Kadim birçok halkın filizlenip, kök saldığı toprakların ruhuna ters bu arızalı kültürsüzlük hali, hayat standardının hızla değişip, geliştiği bir zamanda sanki daha bir görünür ve göze batar hale geldi. Çünkü insanların bireysel ve toplu yaşamlarını anlamada, düzenlemede ve yapılandırmada kullandıkları bütün inanç ve adetler bütününü oluşturan kültür, maalesef kendi doğal mecrası ve süreci içinde gelişme fırsatı bulamıyor.

Bir kültür, oluşup yerleşmesi için gerekli olan zamanı yaşamadığında ise alt yapısını oluşturacağı eylem, bütün toplumsal kuralları altüst eden kaba bir kültürsüzlük haline dönüşüyor ister istemez.

Bazılarının inandığı gibi ekonomik anlamda zenginliğin işareti sayılacak hayat standartlarının ve teknolojik imkanların hızla artıp, herkes tarafından kullanılır hale gelmesi işin kültür kısmını beraberinde getirmiyor maalesef.

En iyi telefonları kullanıyoruz ama hala telefon kullanma kültürü hakkında çoğumuz bihaberiz. Semtlerimizde en güzel kafeler, sinemalar, spor salonları açılıyor ama oralardaki hizmeti kullanırken uygulanması gereken kültürü bilmiyoruz.
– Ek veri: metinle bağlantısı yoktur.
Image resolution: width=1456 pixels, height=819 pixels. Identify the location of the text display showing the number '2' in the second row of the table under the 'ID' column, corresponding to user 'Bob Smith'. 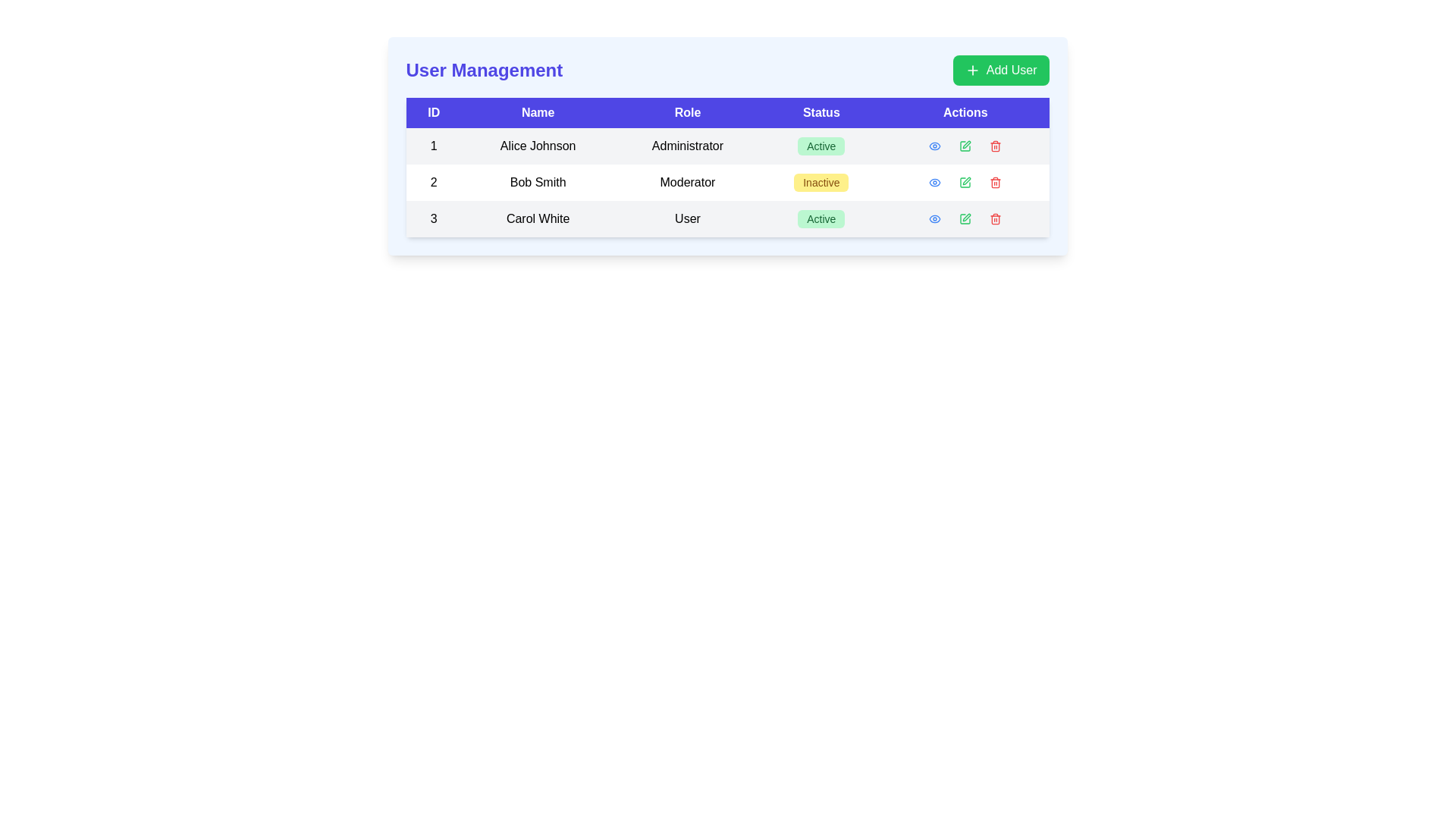
(433, 181).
Hemen hemen herkesin cüzdanında bir veya birkaç kredi kartı var ama kredi kartının nasıl kullanılması konusundaki kültür hakkında hala çoğu insan bilgi sahibi değil.

İhtiyaç duyulacak her lükse sahip akıllı apartmanlarda yaşıyoruz ama apartman yaşamında uyulması gereken ortak kültürden habersiziz.

Trafikte siz ışığın değişmesini beklerken birilerinin beklemenize aldırış etmeden, önünüze geçmesi,  o insanların sahip oldukları zenginliğe karşın toplumsal ilişkileri olumlu yönde geliştirecek görgü kuralları hakkında yetersizliklerinin işareti aslında.

Bir iş yaptırdığınız kişi profesyonel bir iş kültürünün gerektirdiği standartları bilmediğinden ömrünüz her türden kaynağın israf olmasıyla ve sizin sağlığınızın bozulmasıyla sonuçlanıyor çoğunlukla.

Aynı şekilde son model arabaları kullananlar hem çıkardıkları gürültüyle hem de hiç aldırış etmeden camlarında dışarıya fırlattıkları çöpleri ve pet şişeleriyle sahip oldukları zenginliğin gerektirdiği kültürden yoksun olduklarını gösteriyorlar bizlere.

Evde, sokakta, işte, dairede, bankada, kafede, hastanede, sinemada, apartmanda, otobüste, trafikte olmanız değiştirmiyor, karşınıza çıkan kültürsüzlük hali, zorbalık, vurdumduymazlık, ilgisizlik, saygısızlık ve toplumsal kuralları hiçe sayan bir şekilde buluyor sizi.

Kuşkusuz bu durum, ülkenin yaşadığı olumlu değişim ve dönüşümün anlaşılıp, bilinmesinin önünde de engel oluşturuyor aslında. Çünkü belli kültürel olgunluğa ulaşmak için gerekli olan emeği harcayamayan kültürsüzlük, memlekette önemli değişim ve dönüşümleri gerçekleştiren kişilerin emeklerini anlayabilecek bir 'değer bilme' kültüründen de yoksun ediyor kendisini.

Evet, zapturaptçı bir zorbalığın yerleştirdiği şımarık ve kibirli 'kültürsüzlük' hali, son yıllardaki ekonomik koşulların iyileşmesiyle daha bir büyüyüp, serpildi. Anadolu'nun her daim övünülesi derin kültürel birikiminin yeniden hayata yansıması adına yeni bir ülke yaratmanın mücadelesini verenlerin bu pervasız kültürsüzlüğü masaya yatırıp, tedavi etmesi gayri şart.

 'Yeni Türkiye' düşüne yakışmayan bu kültürsüzlük halinin hayata bütünüyle hâkim olmasının önüne geçecek tek seçenek, yeni ve sağlıklı bir 'adab-ı muaşeret' kültürü yaratmak çünkü.

Aksi halde kültürsüz bir zenginlik, erdemli yanımızdan geriye kalanları da hızla yiyip bitirecek.